Holding Nothing Back



June 15, 2007
By Eric Grevstad

It's getting harder and harder to justify buying a printer these days.

That's not because you don't need to print stuff anymore; of course you do. But single-purpose inkjet printers are looking like Model T's compared to multifunction peripherals that offer flatbed scanning and copying as well as both office document and borderless photo printing ... and that, in Lexmark's case, start at a ridiculously cheap $60 for a printer/scanner/copier (the X2500) with the once-deluxe option of swapping in a different ink cartridge to switch from four- to six-color photo prints.

Other models add more features for little more money -- making the big jump to $80, for instance, gets you the X3550 with memory-card slots and a PictBridge port to print images directly from your digital camera or a USB flash drive.

So if Lexmark can deliver multifunction convenience for under three figures, what does it save for its $280 model?

Worth Shopping Around

Well, to begin with, it's not hard to find the Lexmark X9350 selling for less than its $280 sticker.

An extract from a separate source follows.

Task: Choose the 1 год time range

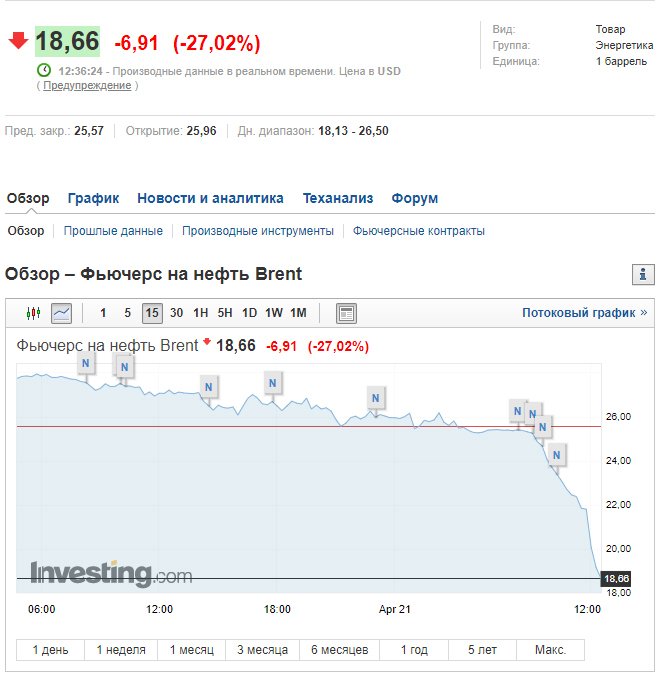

Several online and electronics-superstore retailers we checked stock the all-in-one for $230 or $240, and on Staples.com we found a rebate deal that knocked it down to a stunning $170 (but, alas, had just passed its expiration date).

Beyond that, the X9350 includes just about everything you could imagine in an inkjet. Fax as well as print, scan, and copy capabilities? Check. An automatic document feeder to save you the trouble of putting fax- or copying-job pages on the scanner glass one at a time? Bingo. Automatic duplex printing when you want to use both sides of the paper? Roger that.

Not only photo printing from cameras or flash-memory cards, but a 2.4-inch color LCD to preview and pick images for printing or simple editing with no PC required? Yep. A USB 2.0 interface for a single desktop plus an Ethernet adapter for a small office's wired network plus 802.11g WiFi for printing from a passing laptop? You got it.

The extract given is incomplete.